Maximize grade in a multiple choice test using probability?

189 Views Asked by At

This is a probability problem.

Suppose you take a multiple-choice test consisting of $20$ questions whose answers are equally distributed (so, each letter corresponds to $4$ correct answers).

Each question has $5$ alternatives, only one of them is correct.

Further, in each question you're in equal doubt between the right and a wrong answer (so, the probability of correctly guessing it is $50\%),$ as follows:

enter image description here

Is there an optimal choice of answers such that the grade is maximized?

I don't really know the answer, but I believe it is affirmative, maybe using conditional probability.

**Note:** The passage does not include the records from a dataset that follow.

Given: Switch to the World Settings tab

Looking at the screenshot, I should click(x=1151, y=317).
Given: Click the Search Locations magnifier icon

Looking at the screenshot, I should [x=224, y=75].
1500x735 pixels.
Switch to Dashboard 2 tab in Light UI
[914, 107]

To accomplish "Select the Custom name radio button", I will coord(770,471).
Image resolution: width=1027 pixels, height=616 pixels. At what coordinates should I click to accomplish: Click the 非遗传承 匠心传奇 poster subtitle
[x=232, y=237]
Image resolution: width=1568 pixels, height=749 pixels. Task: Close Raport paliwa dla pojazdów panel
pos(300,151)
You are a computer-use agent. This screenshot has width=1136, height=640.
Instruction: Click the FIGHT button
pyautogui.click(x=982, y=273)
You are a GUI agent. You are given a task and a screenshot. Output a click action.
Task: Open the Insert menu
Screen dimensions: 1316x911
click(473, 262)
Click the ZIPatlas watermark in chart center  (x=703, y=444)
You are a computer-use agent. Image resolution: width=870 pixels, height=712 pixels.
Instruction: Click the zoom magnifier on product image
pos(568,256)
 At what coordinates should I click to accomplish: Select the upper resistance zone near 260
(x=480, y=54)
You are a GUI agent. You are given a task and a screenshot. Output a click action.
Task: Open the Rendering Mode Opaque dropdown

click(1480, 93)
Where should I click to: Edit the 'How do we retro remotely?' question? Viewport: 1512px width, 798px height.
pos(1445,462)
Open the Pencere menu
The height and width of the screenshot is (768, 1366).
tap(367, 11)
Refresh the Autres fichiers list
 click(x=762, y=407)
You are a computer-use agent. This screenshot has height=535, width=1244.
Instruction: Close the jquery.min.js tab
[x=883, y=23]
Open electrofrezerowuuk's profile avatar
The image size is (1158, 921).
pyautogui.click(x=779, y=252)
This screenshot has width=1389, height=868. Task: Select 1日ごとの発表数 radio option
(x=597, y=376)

Remark. I thought to approach the problem in several steps. In each step, we shall choose the best answer.

Step 1: In the first step, we shall compare the probability of getting each alternative right.

As to the letter A in this step, the probability of getting it right should be $\frac{4}{6}$ (?), since we know there are 4 right answers between the 6 we choose (we must improve this idea).

Here we should take into account the 50% hypothesis (?). Maybe the probability of getting A right should be smaller, since I can expect to get half of my choices right (?). Maybe the numbers are not correct, I just want to illustrate the idea.

Next, we compute the probability of getting B correct, then C, then D and then E. We shall choose the letter more likely to happen.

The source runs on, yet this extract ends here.